BUFFALO, N.Y. (WIVB) — The principal of McKinley High School, who’s been on paid leave through a five-year court battle with the district, can return to her post — if she wants, as she has reached a settlement with the Buffalo Board of Education.

Students at McKinley High School accused Crystal Boling-Barton of discriminating against certain students, part of the LGBTQ+ community. After the ACLU sued the school district and Barton, officials set in motion steps to terminate her.

In May 2017, Barton was placed on administrative leave, required by state law when school officials are in the process of terminating a tenured teacher. The ACLU sued the school district, accusing Barton of discrimination, but it was quickly resolved.

“So it was really a lot to do about nothing,” said union attorney Robert Boreanaz, who represents Barton. “The superintendent at the time could have resolved it, and chose not to.”

Over the next five years, Barton’s leave with pay resulted in her receiving full pay of more than $600,000, $200,000 in additional pay and damages, $60,000 for her attorneys fees and about $15,000 in legal expenses incurred by her union — a total of more than $900,000.

Boreanaz contends former superintendent Kriner Cash could have prevented the entire costly ordeal, and now he is gone.

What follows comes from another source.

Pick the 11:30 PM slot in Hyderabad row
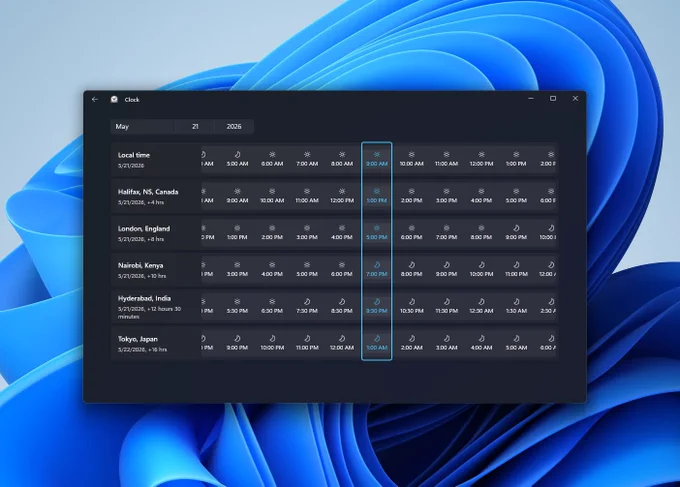click(x=446, y=306)
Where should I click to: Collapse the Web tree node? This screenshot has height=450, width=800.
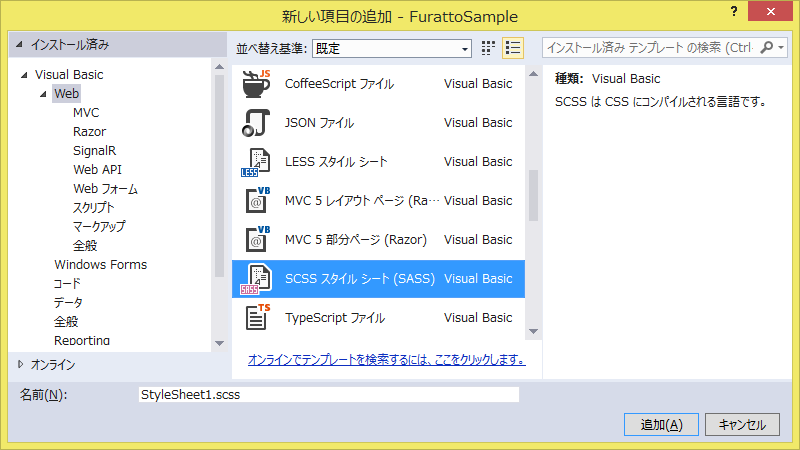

“The leadership now has decided to take a fresh look at things,” he said. “And decided that it was in the best interest of the district to move forward and resolve all these matters.”

Barton is the president of the union that represents principals and administrators and Boreanaz believes that was Kriner Cash’s motivation to tarnish her reputation.

The school board has released a statement that said, in part, Barton is now eligible to immediately return to service at McKinley, the board is pleased to have finally put all these matters behind them, and the district is appreciative and thankful to Principal Barton for all of her years of service.

Barton also filed a complaint against Kriner Cash and the school district on the grounds of age, gender, and racial discrimination. That complaint, filed with the State Division of Human Rights was dropped as a condition of the settlement.